Ce principe selon lequel la liberté d’expression ne saurait justifier l’appropriation non autorisée d’une œuvre a été exposé à plusieurs reprises par les tribunaux canadiens12. De ces décisions, il ressort que le moyen de défense fondé sur la liberté d’expression peut être invoqué avec succès, pour autant toutefois, que l’utilisation d’une œuvre protégée par droit d’auteur ne soit pas substantielle.
5. Conclusion
Au vu de ce qui précède, il semble que la défense d’utilisation équitable soit strictement limitée aux usages énoncés dans la Loi.
La parodie n’étant pas énumérée dans ce texte législatif, certains ont tenté de l’assimiler à la critique, utilisation reconnue par la législation canadienne. Malgré ces tentatives, il ressort de la jurisprudence en la matière que les tribunaux ne sont pas prêts à reconnaître la parodie à titre d’utilisation équitable, délaissant plutôt la tâche au Législateur13. Certes, la décision Avanti précitée semble avoir ouvert la porte pour la reconnaissance de cette exception, mais depuis sa publication en 1999, ce jugement n’a toutefois pas été suivi, ni par les tribunaux, ni par le Législateur.

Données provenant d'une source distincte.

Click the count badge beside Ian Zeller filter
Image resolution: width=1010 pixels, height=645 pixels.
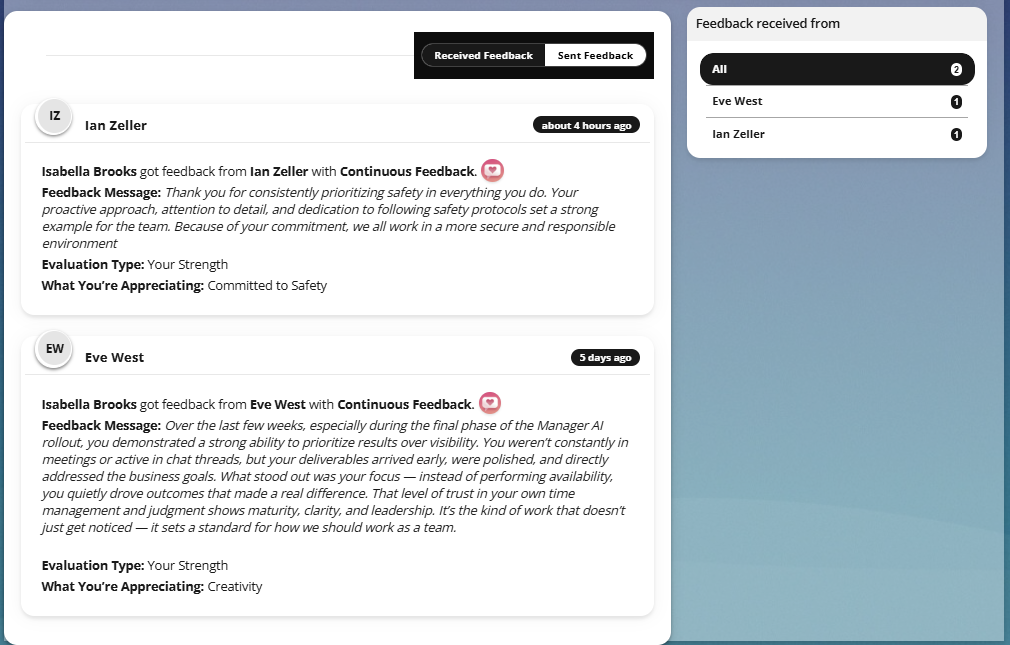956,135
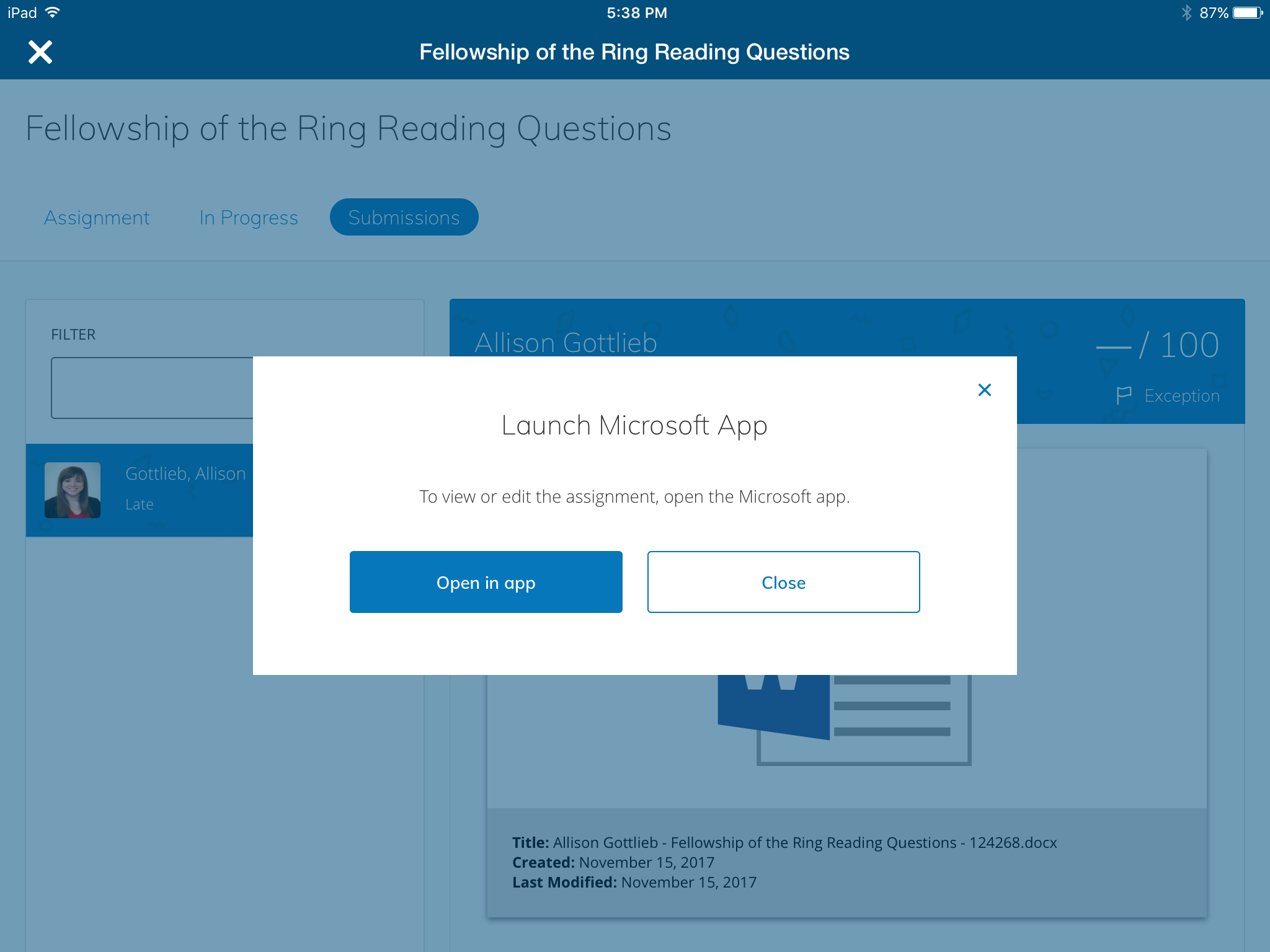Tap the Wi-Fi status icon
Image resolution: width=1270 pixels, height=952 pixels.
(53, 13)
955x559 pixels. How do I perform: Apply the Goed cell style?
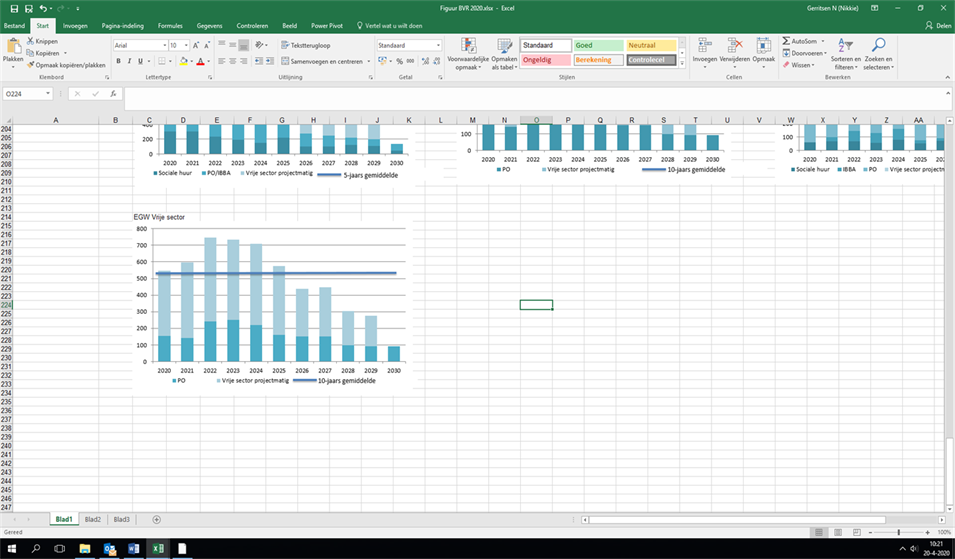pos(597,45)
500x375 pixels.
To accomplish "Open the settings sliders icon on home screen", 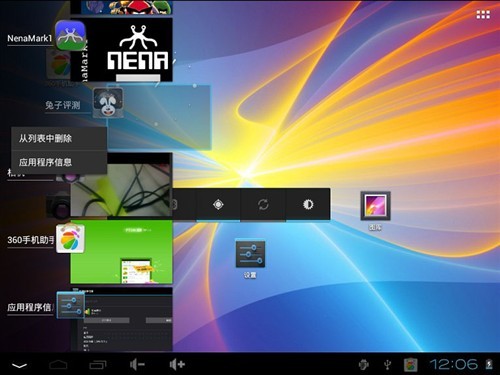I will 250,254.
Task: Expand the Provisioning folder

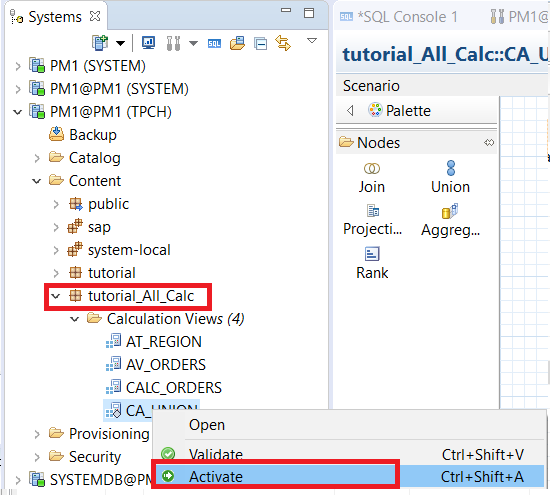Action: tap(37, 434)
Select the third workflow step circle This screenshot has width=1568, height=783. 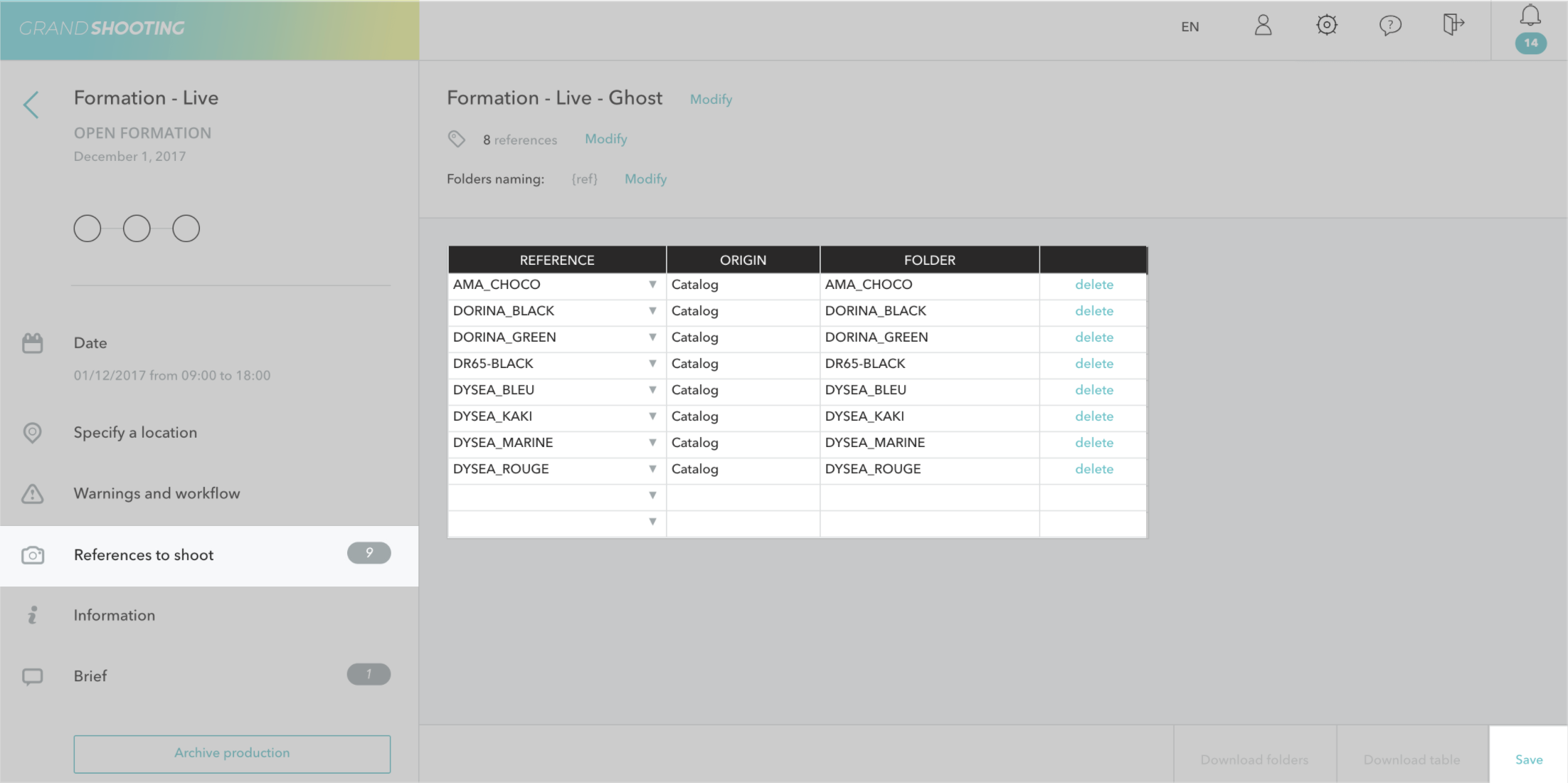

La parodie n’étant pas formellement associée à la critique en droit canadien, certains ont également tenté de l’invoquer en lien avec la liberté d’expression. Cette défense pourrait être acceptée, à condition cependant que l’utilisation de l’œuvre préexistante ne soit jamais substantielle.
1 Entre autres, il est nécessaire d’obtenir les consentements des titulaires de droits concernés, lorsqu’une partie substantielle d’une œuvre préexistante est utilisée.
2 Il est à noter que l’expression « fair use » fait référence à la notion américaine d’utilisation équitable, exception quelque peu différente de celle reconnue au Canada.
3 L.R. (1985), ch. C-42, art. 29.1.
4 Hubbard c. Vosper, [1972] 1 All. E.R. 1023 (C.A.), citée dans Normand TAMARO, The 2010 Annotated Copyright Act, 2010, Éditions Carswell, p. 560.
5 Compagnie Générale des Établissements Michelin-Michelin & Cie c. National Automobile, Aerospace, Transportation and General Workers Union of Canada (CAW-Canada), [1997] 2 F.C. 306.
6 Normand TAMARO, The 2010 Annotated Copyright Act, op. cit., note 4, p. 562.
7 Productions Avanti Ciné Vidéo inc. c. Favreau, 1999 CanLII 13258.
12 Compagnie Générale des Établissements Michelin-Michelin & Cie c. National Automobile, Aerospace, Transportation and General Workers Union of Canada (CAW-Canada), précitée, note 5.
13 Il est à noter que le projet de Loi C-32, Loi modifiant la Loi sur le droit d’auteur (ci-après le « Projet ») prévoit notamment l’introduction de la défense de parodie, au Canada. Le Projet a été déposé le 2 juin 2010 et doit encore franchir diverses étapes auprès de la Chambre des communes et du Sénat, avant d’avoir force de loi. En d’autres termes, bien que le Projet prévoit la défense de parodie, cette exception n’est pas encore reconnue officiellement au Canada, le projet n’étant pas encore adopté et pouvant être modifié.